Grave men, near death, who see with blinding sight
Blind eyes could blaze like meteors and be gay,
Rage, rage against the dying of the light.

And you, my father, there on the sad height,
Curse, bless, me now with your fierce tears, I pray.
Do not go gentle into that good night.
Rage, rage against the dying of the light.
— Do Not Go Gentle Into That Good Night, Dylan Thomas

I think we need to go beyond simplistic sentiments about how people gave to others or blessed others when we remember them in their death. I’m beginning to believe that death takes with it something far more precious than these things – and we should be angry, even if for a short time. Death steals that which man cannot give, life! It is divine, costly, and irreplaceable and we should guard it and fight for it.

There is in each of us a fearful and wonderful creativity deposited by God that He longs for us to live from.

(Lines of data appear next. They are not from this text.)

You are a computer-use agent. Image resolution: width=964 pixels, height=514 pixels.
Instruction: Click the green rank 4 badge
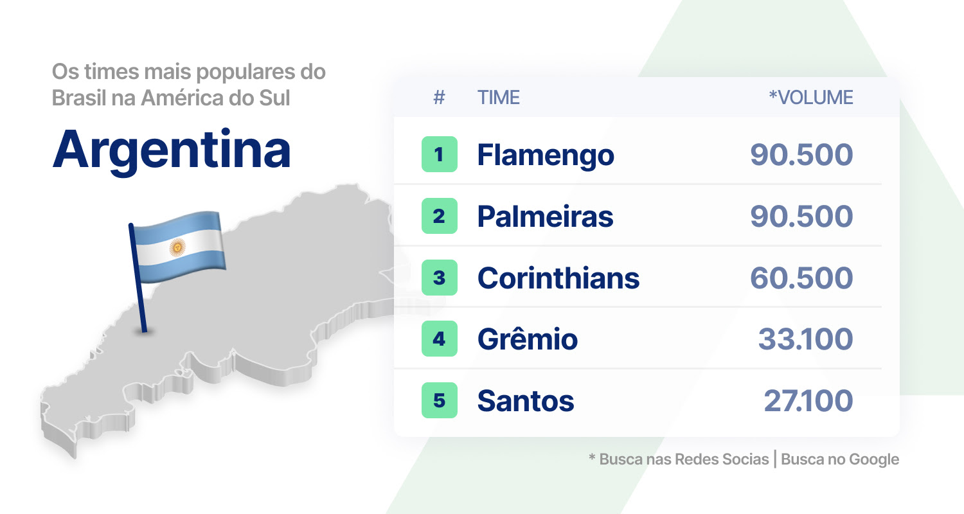(440, 339)
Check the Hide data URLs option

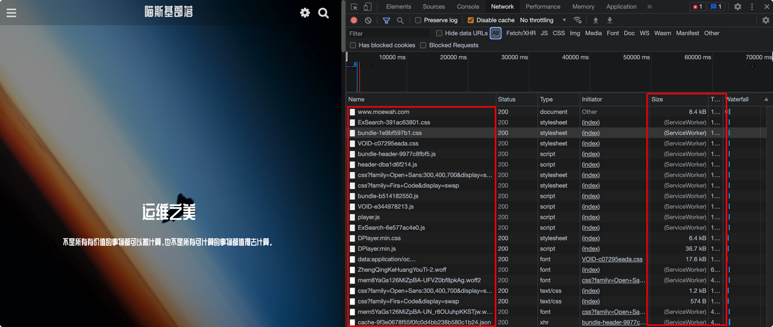pyautogui.click(x=439, y=33)
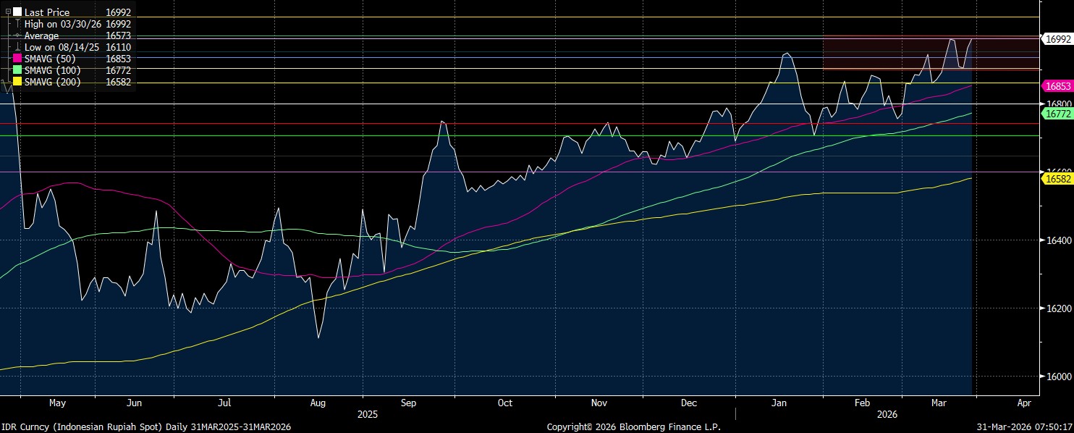Click the Jan month label on time axis
The image size is (1074, 433).
click(x=779, y=403)
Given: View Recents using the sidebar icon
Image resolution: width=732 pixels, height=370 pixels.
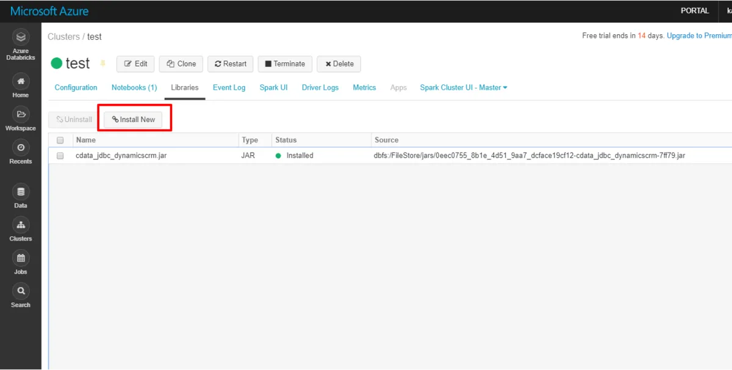Looking at the screenshot, I should pos(20,151).
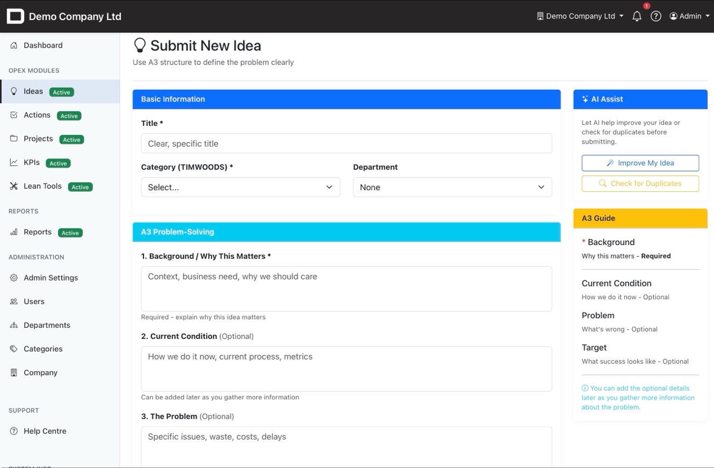Go to the Reports section
Image resolution: width=714 pixels, height=468 pixels.
coord(37,232)
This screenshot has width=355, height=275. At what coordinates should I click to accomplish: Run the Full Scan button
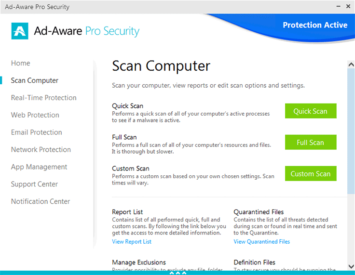click(310, 143)
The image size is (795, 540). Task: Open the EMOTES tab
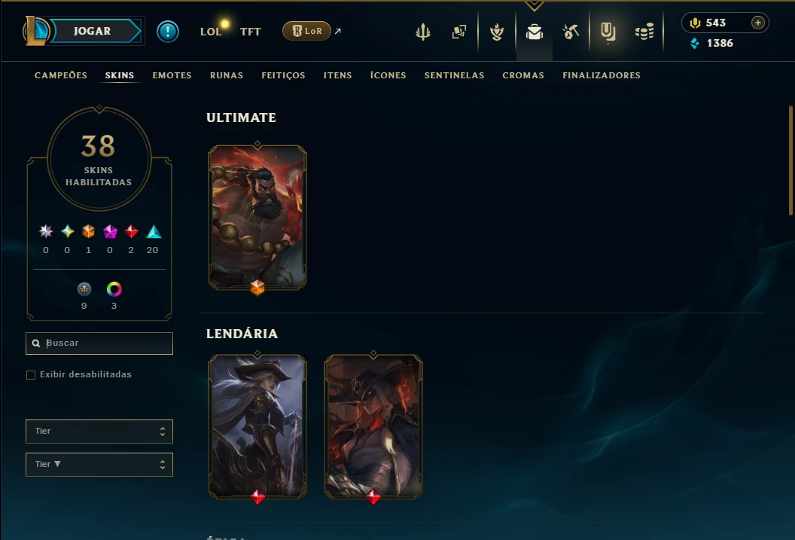coord(172,75)
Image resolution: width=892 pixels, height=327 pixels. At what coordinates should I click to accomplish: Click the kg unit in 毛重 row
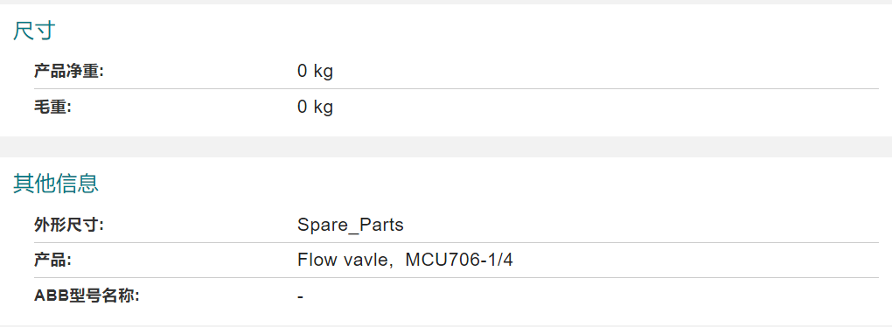tap(324, 108)
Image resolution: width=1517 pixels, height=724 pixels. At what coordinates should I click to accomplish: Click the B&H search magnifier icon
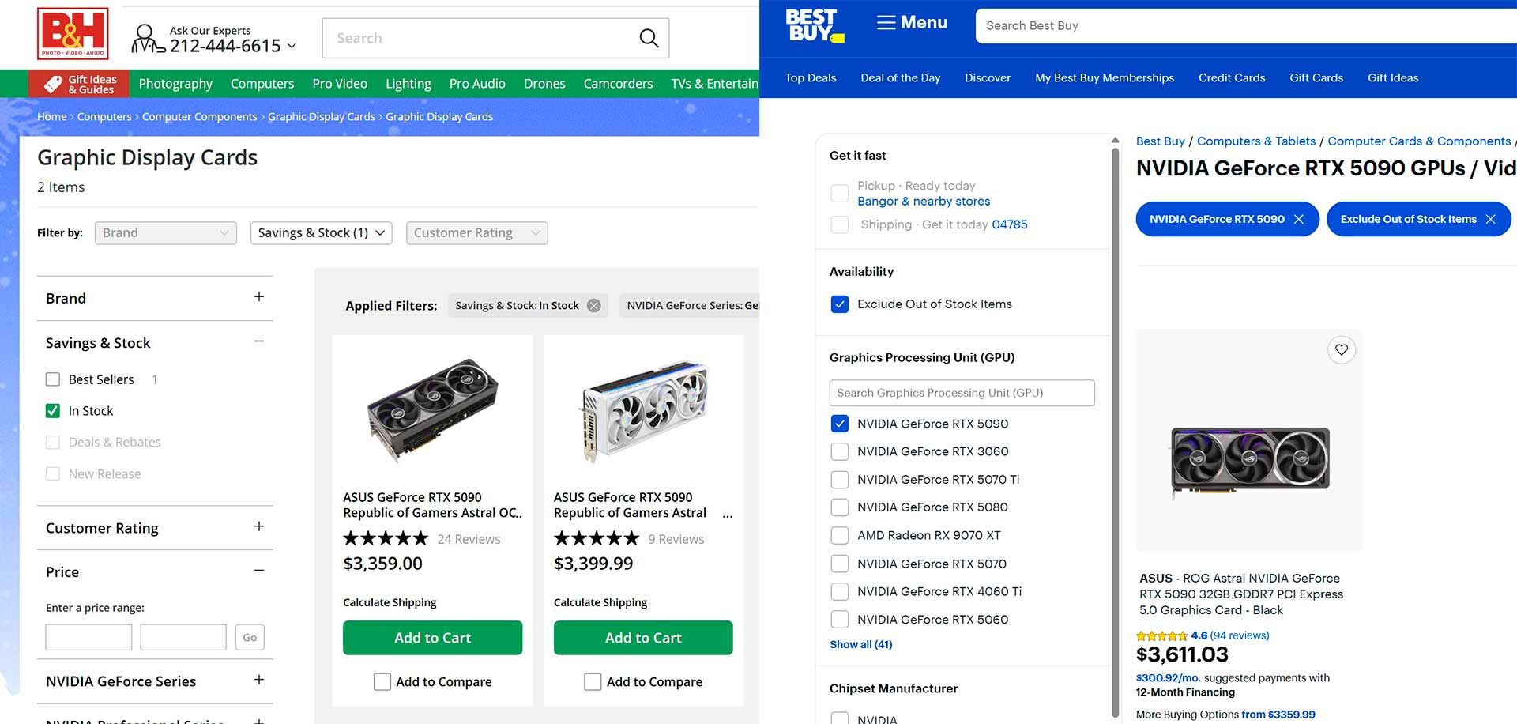click(x=649, y=38)
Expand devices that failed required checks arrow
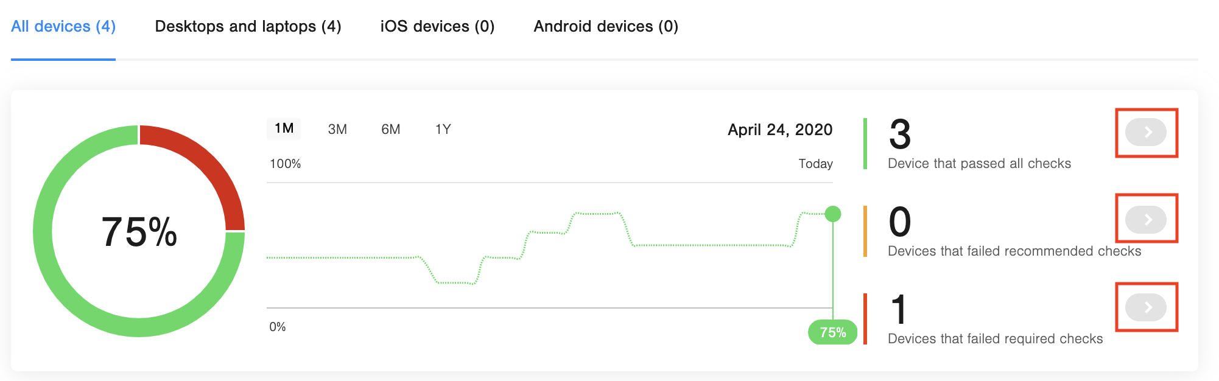 click(1146, 307)
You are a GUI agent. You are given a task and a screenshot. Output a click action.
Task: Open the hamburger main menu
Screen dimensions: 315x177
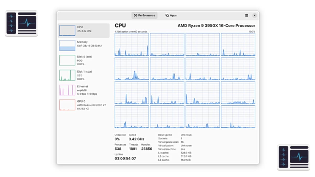tap(246, 15)
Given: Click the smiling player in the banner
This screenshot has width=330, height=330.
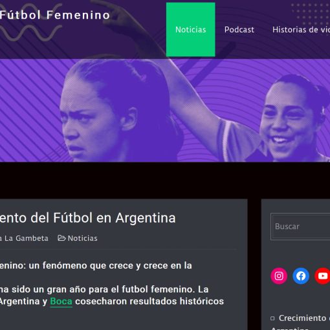Looking at the screenshot, I should click(291, 118).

As you wander through life, will you draw deeply from this well? I hope you do! It is essential that you express this creative uniqueness not just to bless others but because the Creator placed it within you and it is an expression of His loving thumbprint on your life! It’s one of the things that makes you, you! Do not succumb to the pressures and pains of this world, rage, rage against the dying of the light! Fight, fight against death and all its minions! Live, live for God because, as a good friend has said, “You’re the only you there will ever be!”

Carpe Diem, Seize the Day!

The egg of a House Wren amidst twigs from a Japanese Zelkova tree. The nest is made in a gourd. The gourd was made into a birdhouse by one of my wife's students. Life is precious, especially human life. Fight, fight against the dying of the light!